Pixel coordinate grounding data
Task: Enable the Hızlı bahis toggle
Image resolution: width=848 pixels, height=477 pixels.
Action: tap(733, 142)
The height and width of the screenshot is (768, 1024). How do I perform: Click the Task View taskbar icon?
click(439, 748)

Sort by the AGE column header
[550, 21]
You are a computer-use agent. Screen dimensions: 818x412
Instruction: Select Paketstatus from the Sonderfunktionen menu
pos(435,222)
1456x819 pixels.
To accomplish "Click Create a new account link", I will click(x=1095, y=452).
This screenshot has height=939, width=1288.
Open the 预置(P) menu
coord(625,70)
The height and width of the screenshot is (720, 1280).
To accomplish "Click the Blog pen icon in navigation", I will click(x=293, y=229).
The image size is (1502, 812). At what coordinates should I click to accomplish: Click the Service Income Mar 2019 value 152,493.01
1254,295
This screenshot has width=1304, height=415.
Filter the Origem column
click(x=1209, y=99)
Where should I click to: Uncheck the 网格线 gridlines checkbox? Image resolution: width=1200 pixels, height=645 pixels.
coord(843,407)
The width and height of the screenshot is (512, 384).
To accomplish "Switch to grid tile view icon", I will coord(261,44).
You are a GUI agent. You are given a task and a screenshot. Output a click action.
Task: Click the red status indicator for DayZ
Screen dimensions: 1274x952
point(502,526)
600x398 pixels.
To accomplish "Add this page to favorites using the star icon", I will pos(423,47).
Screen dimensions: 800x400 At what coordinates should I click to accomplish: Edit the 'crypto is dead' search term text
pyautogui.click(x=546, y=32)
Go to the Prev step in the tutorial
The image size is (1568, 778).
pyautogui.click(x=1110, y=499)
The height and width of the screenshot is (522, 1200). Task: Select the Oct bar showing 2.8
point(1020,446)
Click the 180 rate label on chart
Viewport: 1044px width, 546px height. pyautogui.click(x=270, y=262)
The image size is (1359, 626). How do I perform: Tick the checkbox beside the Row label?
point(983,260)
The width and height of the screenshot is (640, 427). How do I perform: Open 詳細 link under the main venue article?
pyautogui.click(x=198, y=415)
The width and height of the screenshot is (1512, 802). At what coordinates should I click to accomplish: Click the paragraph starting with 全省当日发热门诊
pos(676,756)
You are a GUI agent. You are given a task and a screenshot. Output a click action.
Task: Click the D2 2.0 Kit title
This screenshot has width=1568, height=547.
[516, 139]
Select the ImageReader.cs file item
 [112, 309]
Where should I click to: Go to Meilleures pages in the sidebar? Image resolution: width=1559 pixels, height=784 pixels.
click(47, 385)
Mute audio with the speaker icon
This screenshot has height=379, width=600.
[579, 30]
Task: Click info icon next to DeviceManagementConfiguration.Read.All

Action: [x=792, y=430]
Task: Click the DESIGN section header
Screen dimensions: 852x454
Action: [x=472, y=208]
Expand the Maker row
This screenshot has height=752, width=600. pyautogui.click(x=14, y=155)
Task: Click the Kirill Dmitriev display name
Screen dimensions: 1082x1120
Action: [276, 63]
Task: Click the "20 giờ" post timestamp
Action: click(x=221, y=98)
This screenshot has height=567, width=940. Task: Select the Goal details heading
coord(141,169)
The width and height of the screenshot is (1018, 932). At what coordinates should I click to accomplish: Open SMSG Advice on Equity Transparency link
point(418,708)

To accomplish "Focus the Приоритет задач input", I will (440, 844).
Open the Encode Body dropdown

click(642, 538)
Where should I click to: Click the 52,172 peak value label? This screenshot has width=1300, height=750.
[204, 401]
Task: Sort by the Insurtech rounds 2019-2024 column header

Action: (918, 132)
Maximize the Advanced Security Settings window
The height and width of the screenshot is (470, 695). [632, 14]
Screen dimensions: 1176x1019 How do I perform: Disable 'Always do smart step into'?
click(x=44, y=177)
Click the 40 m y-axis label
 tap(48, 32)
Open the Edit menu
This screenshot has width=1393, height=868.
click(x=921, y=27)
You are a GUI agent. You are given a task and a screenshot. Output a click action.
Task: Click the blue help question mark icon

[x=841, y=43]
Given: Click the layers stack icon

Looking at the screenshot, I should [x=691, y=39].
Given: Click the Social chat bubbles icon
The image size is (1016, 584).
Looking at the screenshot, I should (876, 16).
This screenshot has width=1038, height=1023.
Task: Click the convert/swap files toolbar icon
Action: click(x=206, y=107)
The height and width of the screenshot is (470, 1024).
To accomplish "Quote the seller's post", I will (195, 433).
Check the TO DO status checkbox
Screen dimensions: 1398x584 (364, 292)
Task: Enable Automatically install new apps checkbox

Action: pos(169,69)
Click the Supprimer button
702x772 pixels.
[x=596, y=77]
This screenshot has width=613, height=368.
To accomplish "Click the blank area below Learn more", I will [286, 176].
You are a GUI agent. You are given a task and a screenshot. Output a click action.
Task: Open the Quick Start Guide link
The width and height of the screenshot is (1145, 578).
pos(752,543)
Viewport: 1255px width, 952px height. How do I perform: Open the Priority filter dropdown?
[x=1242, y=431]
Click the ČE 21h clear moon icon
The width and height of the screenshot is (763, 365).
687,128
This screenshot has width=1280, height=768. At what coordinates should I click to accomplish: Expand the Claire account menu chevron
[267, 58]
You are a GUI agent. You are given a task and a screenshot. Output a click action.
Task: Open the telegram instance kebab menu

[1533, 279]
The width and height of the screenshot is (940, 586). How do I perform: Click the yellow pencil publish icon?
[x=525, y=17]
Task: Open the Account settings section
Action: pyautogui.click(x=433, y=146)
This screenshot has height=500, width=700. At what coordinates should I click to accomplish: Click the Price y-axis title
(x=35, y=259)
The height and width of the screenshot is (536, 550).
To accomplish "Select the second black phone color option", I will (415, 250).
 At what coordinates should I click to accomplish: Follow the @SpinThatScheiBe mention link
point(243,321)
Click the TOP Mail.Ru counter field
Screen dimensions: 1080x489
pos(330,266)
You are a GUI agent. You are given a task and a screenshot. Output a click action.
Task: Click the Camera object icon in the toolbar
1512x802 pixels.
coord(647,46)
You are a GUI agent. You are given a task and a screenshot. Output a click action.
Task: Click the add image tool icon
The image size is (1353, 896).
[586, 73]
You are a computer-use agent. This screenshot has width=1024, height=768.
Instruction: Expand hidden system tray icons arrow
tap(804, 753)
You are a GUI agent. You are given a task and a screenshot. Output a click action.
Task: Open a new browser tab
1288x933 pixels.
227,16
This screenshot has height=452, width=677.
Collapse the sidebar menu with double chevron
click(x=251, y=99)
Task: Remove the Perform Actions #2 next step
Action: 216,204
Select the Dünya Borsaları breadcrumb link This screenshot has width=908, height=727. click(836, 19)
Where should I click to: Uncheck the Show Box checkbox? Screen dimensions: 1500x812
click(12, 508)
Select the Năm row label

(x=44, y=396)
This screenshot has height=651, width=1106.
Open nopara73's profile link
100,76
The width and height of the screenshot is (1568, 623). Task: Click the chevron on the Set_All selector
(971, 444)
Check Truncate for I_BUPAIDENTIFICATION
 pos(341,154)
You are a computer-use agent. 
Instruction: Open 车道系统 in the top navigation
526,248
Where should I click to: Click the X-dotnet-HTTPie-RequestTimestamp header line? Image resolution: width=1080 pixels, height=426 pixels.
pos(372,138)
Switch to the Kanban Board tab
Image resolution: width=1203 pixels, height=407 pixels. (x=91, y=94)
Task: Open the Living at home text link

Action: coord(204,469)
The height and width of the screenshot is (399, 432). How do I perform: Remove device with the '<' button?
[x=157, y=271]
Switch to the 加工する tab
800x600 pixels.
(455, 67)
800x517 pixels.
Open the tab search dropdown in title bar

About this task: Leave out every line above except those from the line with "Viewport: 1255px width, 952px" up to and including the line with "This screenshot has height=452, width=677.", and copy those exactly.

Solution for this exercise:
Viewport: 1255px width, 952px height. How do I perform: Open the Priority filter dropdown?
[x=1242, y=431]
Click the ČE 21h clear moon icon
The width and height of the screenshot is (763, 365).
687,128
This screenshot has width=1280, height=768. At what coordinates should I click to accomplish: Expand the Claire account menu chevron
[267, 58]
You are a GUI agent. You are given a task and a screenshot. Output a click action.
Task: Open the telegram instance kebab menu

[1533, 279]
The width and height of the screenshot is (940, 586). How do I perform: Click the yellow pencil publish icon?
[x=525, y=17]
Task: Open the Account settings section
Action: pyautogui.click(x=433, y=146)
This screenshot has height=500, width=700. At what coordinates should I click to accomplish: Click the Price y-axis title
(x=35, y=259)
The height and width of the screenshot is (536, 550).
To accomplish "Select the second black phone color option", I will (415, 250).
 At what coordinates should I click to accomplish: Follow the @SpinThatScheiBe mention link
point(243,321)
Click the TOP Mail.Ru counter field
Screen dimensions: 1080x489
pos(330,266)
You are a GUI agent. You are given a task and a screenshot. Output a click action.
Task: Click the Camera object icon in the toolbar
1512x802 pixels.
coord(647,46)
You are a GUI agent. You are given a task and a screenshot. Output a click action.
Task: Click the add image tool icon
The image size is (1353, 896).
[586, 73]
You are a computer-use agent. This screenshot has width=1024, height=768.
Instruction: Expand hidden system tray icons arrow
tap(804, 753)
You are a GUI agent. You are given a task and a screenshot. Output a click action.
Task: Open a new browser tab
1288x933 pixels.
227,16
This screenshot has height=452, width=677.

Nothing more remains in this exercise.